-- Extract to read follows --

How does BrainsCAN impact researchers at Western?

(LS) In the short time that we’ve been around, we’ve funded a lot of interesting collaborative programs and I’ve seen people working together who have not worked together previously. In some cases, people who have not worked in the area of cognition before are turning their skills toward the area. It’s great to see that kind of interaction. We’ve also brought in brilliant early career researchers as part of our postdoctoral program from around the world who have all sorts of new ideas and are adding lots of new energy to what we’re doing here.

(RM) One of the biggest areas of impact is that it’s reducing the barriers to doing research by reducing costs. The cost to access the technologies and the expertise to actually do the work is paid for by BrainsCAN, or paid in large fraction by BrainsCAN. That allows researchers to do things they couldn’t do before, or do much larger cohorts of patients, for example, because the BrainsCAN research cores are available. So even if you get nothing else outside of BrainsCAN other than those reduced rates – and in the case of the imaging facility, it’s one third the price – you can work with three times as many participants.

How has BrainsCAN impacted your research?

(RM) Lisa and I oversee a Postdoctoral Scholar together. We’re in two very different research fields, and we probably would not have collaborated historically at most institutions. Now, thanks to BrainsCAN, we have a postdoc who is bridging that gap. Those are the kinds of things that are new directions for me that I wouldn’t have gone in normally.

(LS) Another example is that I’m now working as a part of the McGill-Western collaboration. Mark Brandon and Sylvain Williams at McGill have these very cool neural technologies to understand the brain that we’re combining with our technologies here at Western to understand cognition. By bringing those two technologies together, we’re going to develop a much better understanding of the specifics of how the brain is involved in cognition that can be used for developing new treatments.

Where do you see Western’s neuroscience research in five years?

(LS) In five years from now, I see cognition remaining as the central focus, but researchers will be working together and approaching cognition from all different ways – from the molecular-cellular level to the human behavioural level, using technologies like imaging, touchscreens and computational methods to bridge across levels.

Societal impact will also be key: By better understanding neurodevelopmental disorders like autism, dyscalculia, dyslexia and childhood depression, we can provide better diagnoses and educational tools that improve outcomes for our children, ensuring they don’t fall behind in life. Our work will improve quality of life by addressing disorders of consciousness and of motor control brought on by, for example, stroke or neurodegenerative disease. And we will support healthy aging by helping to assess and design optimized hearing aids that leverage our expertise in disorders of hearing, and by better understanding cognitive deficits in neurodegenerative disorders like Alzheimer’s and Parkinson’s disease.

(RM) There’s very little you can answer by only looking at imaging or some molecular pathway. If you can get all of those researchers together, like BrainsCAN is trying to accomplish, then you can be a powerhouse.  

BrainsCAN is Western University’s $66 million Canada First Research Excellence Fund initiative in cognitive neuroscience. BrainsCAN aims to transform the way brain diseases and disorders are understood, diagnosed, and treated through innovative funding programs and access to BrainsCAN’s five research cores.

-- Extract to read concluded --
-- Dataset records follows --

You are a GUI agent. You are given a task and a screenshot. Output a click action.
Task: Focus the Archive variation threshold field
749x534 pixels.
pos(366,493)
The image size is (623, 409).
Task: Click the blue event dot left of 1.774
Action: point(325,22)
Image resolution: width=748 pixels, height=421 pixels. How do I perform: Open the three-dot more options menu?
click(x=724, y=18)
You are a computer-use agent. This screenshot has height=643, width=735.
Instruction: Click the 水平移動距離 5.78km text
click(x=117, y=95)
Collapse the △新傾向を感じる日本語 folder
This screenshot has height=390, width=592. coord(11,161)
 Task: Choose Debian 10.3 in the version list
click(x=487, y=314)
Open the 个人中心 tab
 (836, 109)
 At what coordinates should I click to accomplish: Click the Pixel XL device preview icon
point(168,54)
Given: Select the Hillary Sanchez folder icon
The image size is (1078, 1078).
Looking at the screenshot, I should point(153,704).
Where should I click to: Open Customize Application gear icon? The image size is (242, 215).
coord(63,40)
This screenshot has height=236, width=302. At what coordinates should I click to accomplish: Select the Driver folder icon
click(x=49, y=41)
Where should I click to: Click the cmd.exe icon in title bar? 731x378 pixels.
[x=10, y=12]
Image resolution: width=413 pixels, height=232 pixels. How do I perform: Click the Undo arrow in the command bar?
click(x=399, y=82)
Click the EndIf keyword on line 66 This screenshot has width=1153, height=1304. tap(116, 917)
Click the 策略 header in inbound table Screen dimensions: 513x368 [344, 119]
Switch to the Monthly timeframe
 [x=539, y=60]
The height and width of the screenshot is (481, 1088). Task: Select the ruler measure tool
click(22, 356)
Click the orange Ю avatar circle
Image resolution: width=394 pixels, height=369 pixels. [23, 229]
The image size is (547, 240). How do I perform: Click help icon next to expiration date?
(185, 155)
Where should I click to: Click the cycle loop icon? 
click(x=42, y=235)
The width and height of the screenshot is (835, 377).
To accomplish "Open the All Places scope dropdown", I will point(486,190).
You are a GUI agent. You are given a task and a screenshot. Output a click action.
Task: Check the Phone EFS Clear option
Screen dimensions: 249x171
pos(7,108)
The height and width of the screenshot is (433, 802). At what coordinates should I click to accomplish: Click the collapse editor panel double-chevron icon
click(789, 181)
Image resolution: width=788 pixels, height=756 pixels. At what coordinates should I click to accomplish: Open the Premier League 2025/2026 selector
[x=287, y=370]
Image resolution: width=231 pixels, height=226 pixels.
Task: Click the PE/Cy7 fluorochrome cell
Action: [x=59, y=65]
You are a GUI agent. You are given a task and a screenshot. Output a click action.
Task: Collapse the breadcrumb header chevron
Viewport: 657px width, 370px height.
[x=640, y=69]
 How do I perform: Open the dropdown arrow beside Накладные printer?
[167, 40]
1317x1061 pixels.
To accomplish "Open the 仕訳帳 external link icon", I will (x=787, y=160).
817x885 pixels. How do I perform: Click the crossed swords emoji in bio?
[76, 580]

-- Dataset records concluded --

▶ What you will do:
In the interview about BrainsCAN, what fraction of the usual price do researchers pay to use the imaging facility?

▶ Exercise output:
One third of the price.